For the organic vegetable budgets, production costs were based on the assumption that crops are planted on 40 inch beds. Seed and transplant costs are within a range of costs for different open-pollinated and hybrid vegetable cultivars. Varietal planting decisions should ultimately be based on the crop’s compatibility to the climatic region, the disease resistance capability, yield potential, overall quality at harvest, and the cultivar’s marketability. To manage soil tilth, fertility, and nutrient levels, some soil amendments such as compost and manure are applied to production lands.

In this study, disease incidence and pest damage are assumed to be low. However, this may vary on a year to year basis depending on pest populations and management techniques. Weed populations are reduced through a variety of techniques including mechanical cultivation, hand and flame weeding. Most harvest operations are performed by the grower with some contract labor, and reflect hand harvest and field or shed packing.

The organic apple budget is based on an orchard size of 40 acres. Apple varieties are not specified in this study. Factors affecting varietal selection include adaptability to climatic region, time to maturity and marketability. Trees are planted on a 12’ x 18’ spacing with 202 trees per acre. A winter annual cover crop is sown each year in the fall. The cover crop is not irrigated, but is dependent on moisture in the soil profile and rains for germination and growth. In the spring, the cover crop is incorporated into the soil. Following this, composted manure is applied and disced into the soil. Throughout the remainder of the spring and summer, orchard centers are disced periodically to control weeds. Hand weeding is used to control any vegetative growth in the tree rows. Not other means of weed control are used in this report.

In general, pest control products used by organic growers are not as effective as synthetic pesticides for immediate or acute problems. The cost for some organically acceptable pest control methods may be prohibitive for many growers. Therefore, orchard sanitation, pest identification, monitoring and prevention are essential elements of successful organic apple production. Also, the timing of material applications is critical for effective insect and disease control in apples.

Apples are hand thinned as opposed to chemical thinning in the conventional and ICM budgets. The number of thinnings depends on the variety, seasonal conditions, and targeted market.

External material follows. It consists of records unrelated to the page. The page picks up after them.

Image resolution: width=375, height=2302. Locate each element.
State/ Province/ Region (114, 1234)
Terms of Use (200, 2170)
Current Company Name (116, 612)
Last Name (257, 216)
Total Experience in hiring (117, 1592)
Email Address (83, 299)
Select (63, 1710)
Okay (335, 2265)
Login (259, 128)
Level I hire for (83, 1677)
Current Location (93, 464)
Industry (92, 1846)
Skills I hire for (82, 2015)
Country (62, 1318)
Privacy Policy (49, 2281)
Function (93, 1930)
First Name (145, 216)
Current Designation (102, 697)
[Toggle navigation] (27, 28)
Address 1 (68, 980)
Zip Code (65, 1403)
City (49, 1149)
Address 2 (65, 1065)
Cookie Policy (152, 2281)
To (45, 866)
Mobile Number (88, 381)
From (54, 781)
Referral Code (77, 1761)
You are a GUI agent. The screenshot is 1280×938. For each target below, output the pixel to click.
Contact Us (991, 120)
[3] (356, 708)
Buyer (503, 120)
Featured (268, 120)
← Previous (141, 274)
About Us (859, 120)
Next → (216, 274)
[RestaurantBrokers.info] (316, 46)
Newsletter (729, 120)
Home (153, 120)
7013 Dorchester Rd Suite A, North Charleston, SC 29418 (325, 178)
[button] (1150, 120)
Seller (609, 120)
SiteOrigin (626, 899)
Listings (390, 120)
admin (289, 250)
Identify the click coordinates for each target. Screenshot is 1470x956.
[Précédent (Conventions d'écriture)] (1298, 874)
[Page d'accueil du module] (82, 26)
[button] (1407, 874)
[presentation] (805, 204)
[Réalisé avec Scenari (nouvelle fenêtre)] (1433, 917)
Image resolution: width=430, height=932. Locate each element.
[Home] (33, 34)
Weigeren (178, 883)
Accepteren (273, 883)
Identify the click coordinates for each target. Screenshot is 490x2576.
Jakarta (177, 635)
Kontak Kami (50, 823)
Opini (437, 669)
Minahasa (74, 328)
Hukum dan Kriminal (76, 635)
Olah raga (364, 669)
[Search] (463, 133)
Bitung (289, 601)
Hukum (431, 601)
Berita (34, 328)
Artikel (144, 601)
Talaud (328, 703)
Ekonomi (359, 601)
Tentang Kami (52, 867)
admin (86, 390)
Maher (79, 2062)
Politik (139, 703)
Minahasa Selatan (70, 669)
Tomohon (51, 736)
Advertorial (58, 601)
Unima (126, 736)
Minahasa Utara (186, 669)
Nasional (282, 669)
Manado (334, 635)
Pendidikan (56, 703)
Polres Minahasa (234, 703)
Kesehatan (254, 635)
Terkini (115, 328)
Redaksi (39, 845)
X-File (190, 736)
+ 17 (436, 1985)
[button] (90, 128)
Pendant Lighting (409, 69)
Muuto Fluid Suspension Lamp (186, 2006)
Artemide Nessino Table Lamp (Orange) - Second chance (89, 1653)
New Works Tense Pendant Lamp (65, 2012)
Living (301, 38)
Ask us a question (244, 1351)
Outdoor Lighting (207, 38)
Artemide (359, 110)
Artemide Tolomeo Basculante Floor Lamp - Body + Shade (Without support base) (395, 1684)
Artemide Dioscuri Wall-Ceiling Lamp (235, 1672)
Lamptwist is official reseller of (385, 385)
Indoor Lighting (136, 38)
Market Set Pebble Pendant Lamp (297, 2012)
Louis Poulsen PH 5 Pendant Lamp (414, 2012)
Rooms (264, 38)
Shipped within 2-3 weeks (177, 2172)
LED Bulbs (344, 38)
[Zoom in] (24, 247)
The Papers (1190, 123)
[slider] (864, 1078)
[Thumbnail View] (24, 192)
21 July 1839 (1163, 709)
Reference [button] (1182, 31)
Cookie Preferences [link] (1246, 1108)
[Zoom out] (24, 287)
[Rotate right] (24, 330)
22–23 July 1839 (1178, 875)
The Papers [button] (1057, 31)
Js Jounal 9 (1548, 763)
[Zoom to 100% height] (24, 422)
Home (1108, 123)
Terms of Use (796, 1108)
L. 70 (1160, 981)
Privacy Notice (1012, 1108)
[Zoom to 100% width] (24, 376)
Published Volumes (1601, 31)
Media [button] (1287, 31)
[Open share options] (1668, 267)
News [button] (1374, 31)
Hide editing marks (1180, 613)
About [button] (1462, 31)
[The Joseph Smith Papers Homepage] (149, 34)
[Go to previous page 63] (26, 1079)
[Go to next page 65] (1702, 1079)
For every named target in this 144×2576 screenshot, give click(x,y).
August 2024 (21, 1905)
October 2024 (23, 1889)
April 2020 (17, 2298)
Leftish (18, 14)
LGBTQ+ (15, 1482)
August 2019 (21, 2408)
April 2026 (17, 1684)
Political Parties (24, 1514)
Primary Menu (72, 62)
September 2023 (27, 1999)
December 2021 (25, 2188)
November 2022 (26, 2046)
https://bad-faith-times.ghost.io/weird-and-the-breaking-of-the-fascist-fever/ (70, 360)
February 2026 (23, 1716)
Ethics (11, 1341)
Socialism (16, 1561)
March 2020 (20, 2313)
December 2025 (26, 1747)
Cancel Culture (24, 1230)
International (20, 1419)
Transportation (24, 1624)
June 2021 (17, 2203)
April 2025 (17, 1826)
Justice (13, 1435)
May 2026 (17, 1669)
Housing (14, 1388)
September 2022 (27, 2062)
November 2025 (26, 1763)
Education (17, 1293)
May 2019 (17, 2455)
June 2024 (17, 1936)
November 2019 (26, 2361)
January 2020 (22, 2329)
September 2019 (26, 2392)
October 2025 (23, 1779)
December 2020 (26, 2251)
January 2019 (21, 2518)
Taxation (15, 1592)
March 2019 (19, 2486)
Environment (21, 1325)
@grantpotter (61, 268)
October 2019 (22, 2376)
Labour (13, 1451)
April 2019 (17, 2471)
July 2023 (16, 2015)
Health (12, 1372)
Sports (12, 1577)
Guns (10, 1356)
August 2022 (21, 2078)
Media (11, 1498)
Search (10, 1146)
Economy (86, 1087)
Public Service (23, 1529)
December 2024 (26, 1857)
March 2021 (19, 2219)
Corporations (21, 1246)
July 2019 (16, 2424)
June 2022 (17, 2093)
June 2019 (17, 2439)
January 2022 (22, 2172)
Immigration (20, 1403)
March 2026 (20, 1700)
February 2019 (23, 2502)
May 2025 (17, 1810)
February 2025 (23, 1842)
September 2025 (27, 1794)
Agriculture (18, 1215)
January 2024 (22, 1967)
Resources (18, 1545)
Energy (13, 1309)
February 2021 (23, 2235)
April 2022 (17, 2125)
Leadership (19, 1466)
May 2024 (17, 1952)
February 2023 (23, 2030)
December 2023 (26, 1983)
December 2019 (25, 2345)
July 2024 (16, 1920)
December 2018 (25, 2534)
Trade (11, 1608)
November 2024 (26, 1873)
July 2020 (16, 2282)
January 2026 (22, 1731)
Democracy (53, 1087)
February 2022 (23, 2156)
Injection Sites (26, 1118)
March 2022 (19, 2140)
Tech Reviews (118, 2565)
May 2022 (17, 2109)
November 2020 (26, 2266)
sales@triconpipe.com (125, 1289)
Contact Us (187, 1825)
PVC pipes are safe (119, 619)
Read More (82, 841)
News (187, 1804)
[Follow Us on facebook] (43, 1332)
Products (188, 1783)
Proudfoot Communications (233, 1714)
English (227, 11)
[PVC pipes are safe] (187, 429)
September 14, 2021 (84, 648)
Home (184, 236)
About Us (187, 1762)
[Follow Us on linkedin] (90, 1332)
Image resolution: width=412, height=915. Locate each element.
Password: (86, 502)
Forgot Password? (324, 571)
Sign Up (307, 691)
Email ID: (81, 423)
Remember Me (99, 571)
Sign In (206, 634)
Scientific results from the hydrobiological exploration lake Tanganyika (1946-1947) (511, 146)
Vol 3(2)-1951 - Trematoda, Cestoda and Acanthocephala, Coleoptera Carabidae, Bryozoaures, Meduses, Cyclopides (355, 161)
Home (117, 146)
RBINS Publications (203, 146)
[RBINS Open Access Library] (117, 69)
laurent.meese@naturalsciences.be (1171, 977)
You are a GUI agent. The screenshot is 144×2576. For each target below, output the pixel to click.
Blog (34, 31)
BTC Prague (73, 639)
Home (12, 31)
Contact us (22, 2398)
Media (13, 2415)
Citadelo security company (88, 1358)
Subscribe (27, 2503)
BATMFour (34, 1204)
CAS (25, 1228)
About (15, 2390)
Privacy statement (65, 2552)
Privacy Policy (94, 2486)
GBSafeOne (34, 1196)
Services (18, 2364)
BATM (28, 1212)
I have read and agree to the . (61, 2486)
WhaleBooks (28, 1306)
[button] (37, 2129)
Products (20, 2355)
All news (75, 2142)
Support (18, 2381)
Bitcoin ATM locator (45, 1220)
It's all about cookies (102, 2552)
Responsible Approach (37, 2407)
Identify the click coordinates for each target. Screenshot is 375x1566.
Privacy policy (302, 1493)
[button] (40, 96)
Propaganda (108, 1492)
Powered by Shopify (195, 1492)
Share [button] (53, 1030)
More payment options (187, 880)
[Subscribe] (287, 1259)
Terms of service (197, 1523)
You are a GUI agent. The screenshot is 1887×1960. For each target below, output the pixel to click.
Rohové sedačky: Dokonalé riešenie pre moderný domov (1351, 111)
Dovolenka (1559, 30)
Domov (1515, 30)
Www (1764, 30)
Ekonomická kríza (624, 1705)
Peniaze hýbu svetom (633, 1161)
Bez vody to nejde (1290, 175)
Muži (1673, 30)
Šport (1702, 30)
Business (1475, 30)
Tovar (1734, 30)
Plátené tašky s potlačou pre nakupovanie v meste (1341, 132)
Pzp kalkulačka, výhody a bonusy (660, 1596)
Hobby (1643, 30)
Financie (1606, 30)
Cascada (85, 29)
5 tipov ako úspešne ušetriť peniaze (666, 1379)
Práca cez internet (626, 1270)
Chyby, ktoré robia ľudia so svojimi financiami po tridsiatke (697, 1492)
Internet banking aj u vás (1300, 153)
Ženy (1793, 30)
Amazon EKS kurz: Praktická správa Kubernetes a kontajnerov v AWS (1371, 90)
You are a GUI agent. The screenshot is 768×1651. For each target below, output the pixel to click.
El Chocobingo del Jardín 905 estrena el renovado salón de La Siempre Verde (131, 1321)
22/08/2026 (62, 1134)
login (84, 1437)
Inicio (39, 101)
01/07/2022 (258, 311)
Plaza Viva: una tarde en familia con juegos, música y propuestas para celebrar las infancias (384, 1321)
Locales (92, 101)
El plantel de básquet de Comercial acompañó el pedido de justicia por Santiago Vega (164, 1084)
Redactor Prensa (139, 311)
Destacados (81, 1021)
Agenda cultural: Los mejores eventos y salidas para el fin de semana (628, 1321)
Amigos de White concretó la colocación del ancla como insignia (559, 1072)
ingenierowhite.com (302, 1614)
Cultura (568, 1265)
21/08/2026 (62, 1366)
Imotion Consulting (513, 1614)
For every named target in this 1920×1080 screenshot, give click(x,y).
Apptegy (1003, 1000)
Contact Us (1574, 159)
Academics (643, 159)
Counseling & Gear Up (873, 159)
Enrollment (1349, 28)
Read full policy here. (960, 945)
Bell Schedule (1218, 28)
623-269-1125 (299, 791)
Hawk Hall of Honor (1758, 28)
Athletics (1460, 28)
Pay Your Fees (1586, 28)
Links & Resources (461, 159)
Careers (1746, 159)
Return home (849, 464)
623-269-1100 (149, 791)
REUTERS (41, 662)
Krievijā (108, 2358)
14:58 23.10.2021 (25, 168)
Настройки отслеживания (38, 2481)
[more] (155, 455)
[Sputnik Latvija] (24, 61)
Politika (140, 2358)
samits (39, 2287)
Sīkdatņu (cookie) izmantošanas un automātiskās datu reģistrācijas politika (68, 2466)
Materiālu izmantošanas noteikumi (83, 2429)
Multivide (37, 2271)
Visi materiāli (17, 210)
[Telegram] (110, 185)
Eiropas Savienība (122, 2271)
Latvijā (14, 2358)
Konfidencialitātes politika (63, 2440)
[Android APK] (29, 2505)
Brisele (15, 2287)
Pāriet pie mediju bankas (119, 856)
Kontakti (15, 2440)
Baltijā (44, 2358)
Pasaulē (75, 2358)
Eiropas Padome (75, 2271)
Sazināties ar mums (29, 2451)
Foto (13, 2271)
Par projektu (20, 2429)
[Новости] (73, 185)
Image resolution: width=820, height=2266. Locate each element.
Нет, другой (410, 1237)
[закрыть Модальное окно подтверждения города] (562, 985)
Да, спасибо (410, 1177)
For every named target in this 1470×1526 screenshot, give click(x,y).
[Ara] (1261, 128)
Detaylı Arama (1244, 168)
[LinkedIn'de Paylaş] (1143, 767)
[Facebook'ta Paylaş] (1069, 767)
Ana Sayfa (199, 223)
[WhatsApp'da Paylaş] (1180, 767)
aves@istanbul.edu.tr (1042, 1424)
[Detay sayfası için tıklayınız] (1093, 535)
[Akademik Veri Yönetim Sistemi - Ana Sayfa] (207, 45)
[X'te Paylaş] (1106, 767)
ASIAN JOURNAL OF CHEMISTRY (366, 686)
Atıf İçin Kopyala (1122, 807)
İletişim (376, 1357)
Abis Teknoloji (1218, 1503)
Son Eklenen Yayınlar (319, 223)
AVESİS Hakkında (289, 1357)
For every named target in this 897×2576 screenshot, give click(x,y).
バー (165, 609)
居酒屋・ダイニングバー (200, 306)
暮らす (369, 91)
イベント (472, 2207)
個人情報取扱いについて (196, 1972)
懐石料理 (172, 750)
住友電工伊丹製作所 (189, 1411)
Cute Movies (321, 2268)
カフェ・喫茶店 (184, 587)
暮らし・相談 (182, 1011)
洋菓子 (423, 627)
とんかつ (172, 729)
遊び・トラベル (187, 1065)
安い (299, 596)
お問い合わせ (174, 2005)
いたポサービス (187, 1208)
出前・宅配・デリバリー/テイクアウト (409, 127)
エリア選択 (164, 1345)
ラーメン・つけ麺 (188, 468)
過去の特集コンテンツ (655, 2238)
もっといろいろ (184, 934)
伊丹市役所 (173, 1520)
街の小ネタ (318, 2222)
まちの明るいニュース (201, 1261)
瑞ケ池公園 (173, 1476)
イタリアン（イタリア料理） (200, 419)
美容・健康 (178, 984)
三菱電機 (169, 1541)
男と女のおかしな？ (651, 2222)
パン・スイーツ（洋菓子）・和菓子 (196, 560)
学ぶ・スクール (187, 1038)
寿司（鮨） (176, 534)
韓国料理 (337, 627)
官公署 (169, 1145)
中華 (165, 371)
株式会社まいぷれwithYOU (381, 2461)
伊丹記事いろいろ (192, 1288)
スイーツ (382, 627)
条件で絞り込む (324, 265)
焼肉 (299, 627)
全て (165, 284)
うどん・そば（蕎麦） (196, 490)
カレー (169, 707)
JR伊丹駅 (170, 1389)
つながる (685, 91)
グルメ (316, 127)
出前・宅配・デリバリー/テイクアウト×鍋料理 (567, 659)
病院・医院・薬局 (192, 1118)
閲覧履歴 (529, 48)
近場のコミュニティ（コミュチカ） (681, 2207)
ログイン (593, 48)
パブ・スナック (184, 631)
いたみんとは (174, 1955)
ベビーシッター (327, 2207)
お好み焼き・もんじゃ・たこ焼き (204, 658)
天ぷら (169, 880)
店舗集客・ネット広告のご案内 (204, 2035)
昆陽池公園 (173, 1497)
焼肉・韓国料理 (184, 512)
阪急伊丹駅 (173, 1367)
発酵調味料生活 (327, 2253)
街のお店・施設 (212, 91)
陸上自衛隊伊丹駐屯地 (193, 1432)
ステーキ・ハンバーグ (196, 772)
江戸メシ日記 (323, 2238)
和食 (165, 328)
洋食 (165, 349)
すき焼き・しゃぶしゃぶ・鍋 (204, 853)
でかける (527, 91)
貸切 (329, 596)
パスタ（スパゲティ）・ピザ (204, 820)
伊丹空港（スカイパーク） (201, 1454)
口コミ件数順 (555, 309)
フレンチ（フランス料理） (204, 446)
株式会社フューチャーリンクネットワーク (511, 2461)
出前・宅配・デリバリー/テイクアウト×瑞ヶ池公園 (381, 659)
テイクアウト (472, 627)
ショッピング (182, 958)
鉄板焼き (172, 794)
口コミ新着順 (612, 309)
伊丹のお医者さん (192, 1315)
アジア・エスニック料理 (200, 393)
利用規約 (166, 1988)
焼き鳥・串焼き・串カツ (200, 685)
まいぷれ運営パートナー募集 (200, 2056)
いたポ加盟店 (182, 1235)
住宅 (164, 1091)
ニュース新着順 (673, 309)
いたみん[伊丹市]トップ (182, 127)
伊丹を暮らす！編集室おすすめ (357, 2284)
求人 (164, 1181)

Growers often thin higher value apples more than one time each year in order to produce consumer-preferred large size fruit. Harvesting is performed by the grower and is done by hand. This study assumes that harvest takes place in October. The assumed fresh market yield for organic apples is 375 boxes per acre. Boxes weigh 40 pounds and are tray packed. Yields may vary widely depending on such factors as planting density, variety, orchard age, production location, and seasonal growing conditions.